A. ERISA as "Applicable Nonbankruptcy Law"

Section 541 of the Bankruptcy Code defines property of the estate as "all legal or equitable interests of the debtor in property as of the commencement of the case." 11 U.S.C. § 541(a)(1). Thus, property becomes part of the bankruptcy estate regardless of any restrictions that may have been placed on its transfer. 11 U.S.C. § 541(c)(1). An important exception to this rule is found in section 541(c)(2), which provides that "[a] restriction on the transfer of a beneficial interest of the debtor in a trust that is enforceable under applicable nonbankruptcy law is enforceable in a case under this title." 11 U.S.C. § 541(c)(2). At issue in the present case is the meaning of the phrase "applicable nonbankruptcy law." Debtors contend that the restrictions against assignment, required by the Employee Retirement Income Security Act ("ERISA") and contained in both Dr. Kazi's pension and profit sharing plans, 2 are "enforceable under applicable nonbankruptcy law," (i.e., enforceable under ERISA), and that the plans are therefore excluded from the bankruptcy estate. Blunt, Ellis & Loewi, as well as the Trustee, contend that "applicable nonbankruptcy law" refers only to state spendthrift trust law, and that Dr. Kazi's pension and profit sharing plans may be excluded from the bankruptcy estate only if they qualify as spendthrift trusts under Illinois law.

What you need to do:
A: According to the bankruptcy passage, what do Blunt, Ellis & Loewi and the Trustee say the phrase "applicable nonbankruptcy law" refers to?
B: List every subsection of 11 U.S.C. § 541 that the bankruptcy passage cites.
C: Carry the bankruptcy passage forward from its final sentence.

Rows:

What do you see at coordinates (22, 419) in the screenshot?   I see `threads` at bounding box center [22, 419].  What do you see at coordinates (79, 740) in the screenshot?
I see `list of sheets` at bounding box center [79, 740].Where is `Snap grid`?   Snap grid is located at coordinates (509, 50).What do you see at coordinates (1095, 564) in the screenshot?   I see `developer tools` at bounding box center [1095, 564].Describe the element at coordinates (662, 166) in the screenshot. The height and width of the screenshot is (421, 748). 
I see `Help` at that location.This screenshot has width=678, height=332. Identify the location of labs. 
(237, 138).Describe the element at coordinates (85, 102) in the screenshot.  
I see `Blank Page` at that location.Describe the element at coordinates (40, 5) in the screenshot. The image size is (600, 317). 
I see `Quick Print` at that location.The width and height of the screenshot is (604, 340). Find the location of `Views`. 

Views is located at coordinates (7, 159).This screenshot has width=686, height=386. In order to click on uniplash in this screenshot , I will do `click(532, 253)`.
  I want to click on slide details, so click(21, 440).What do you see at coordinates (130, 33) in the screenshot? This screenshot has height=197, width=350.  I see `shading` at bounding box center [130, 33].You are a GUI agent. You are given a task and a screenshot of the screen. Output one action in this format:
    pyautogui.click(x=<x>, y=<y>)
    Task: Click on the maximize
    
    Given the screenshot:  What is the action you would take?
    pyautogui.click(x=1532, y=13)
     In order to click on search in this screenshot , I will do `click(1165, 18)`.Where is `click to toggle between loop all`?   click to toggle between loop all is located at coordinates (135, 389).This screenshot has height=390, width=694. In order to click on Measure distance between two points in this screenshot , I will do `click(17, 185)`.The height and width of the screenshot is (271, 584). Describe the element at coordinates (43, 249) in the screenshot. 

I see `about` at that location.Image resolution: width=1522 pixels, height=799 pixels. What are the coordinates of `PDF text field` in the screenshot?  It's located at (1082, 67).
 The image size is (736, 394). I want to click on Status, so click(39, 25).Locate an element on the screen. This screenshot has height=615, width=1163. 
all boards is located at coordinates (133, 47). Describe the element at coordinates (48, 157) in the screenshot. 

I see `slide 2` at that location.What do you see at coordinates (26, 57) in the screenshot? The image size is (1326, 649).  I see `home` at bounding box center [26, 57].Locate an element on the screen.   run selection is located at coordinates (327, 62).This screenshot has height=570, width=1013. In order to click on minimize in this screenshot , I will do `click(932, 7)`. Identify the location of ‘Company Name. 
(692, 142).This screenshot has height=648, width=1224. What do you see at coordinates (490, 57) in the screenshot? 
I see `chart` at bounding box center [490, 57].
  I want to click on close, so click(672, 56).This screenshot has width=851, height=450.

Answers by task:
A: Only state spendthrift trust law.

B: § 541(a)(1), § 541(c)(1), § 541(c)(2)

C:
The majority of courts clearly support the latter position. Indeed, "[v]irtually every circuit that has considered the question has agreed that the debtor's interest in an ERISA pension or profit sharing plan is included in the bankruptcy estate unless the debtor's interest in the plan is considered a spendthrift trust under state law." In re Kincaid, 917 F.2d 1162, 1166 (9th Cir.1990) (citations omitted). See also In re Swanson, 873 F.2d 1121, 1123 (8th Cir.1989); In re Lichstrahl, 750 F.2d 1488, 1490 (11th Cir.1985); In re Graham, 726 F.2d 1268, 1270-73 (8th Cir.1984); Matter of Goff, 706 F.2d 574, 580 (5th Cir.1983). While the Seventh Circuit has not specifically addressed this issue, the Seventh Circuit did note, in In re Perkins, 902 F.2d 1254 (7th Cir.1990), that "[t]he legislative history of § 541(c)(2) indicates that Congress enacted the provision in order to exempt spendthrift trusts from the debtor's estate." Id. at 1256 n. 1. Likewise, a number of lower courts have held that the phrase "applicable nonbankruptcy law" refers only to state spendthrift trust law. See, e.g., In re Silldorff, 96 B.R. 859, 863-64 (C.D.Ill.1989); In re Balay, 113 B.R. 429, 436 (Bankr.N.D.Ill.1990). See also In re Tomer, 117 B.R. 391, 394 (Bankr.S.D.Ill.1990); In re Wimmer, 121 B.R. 539, 540 (Bankr.C.D.Ill.1990).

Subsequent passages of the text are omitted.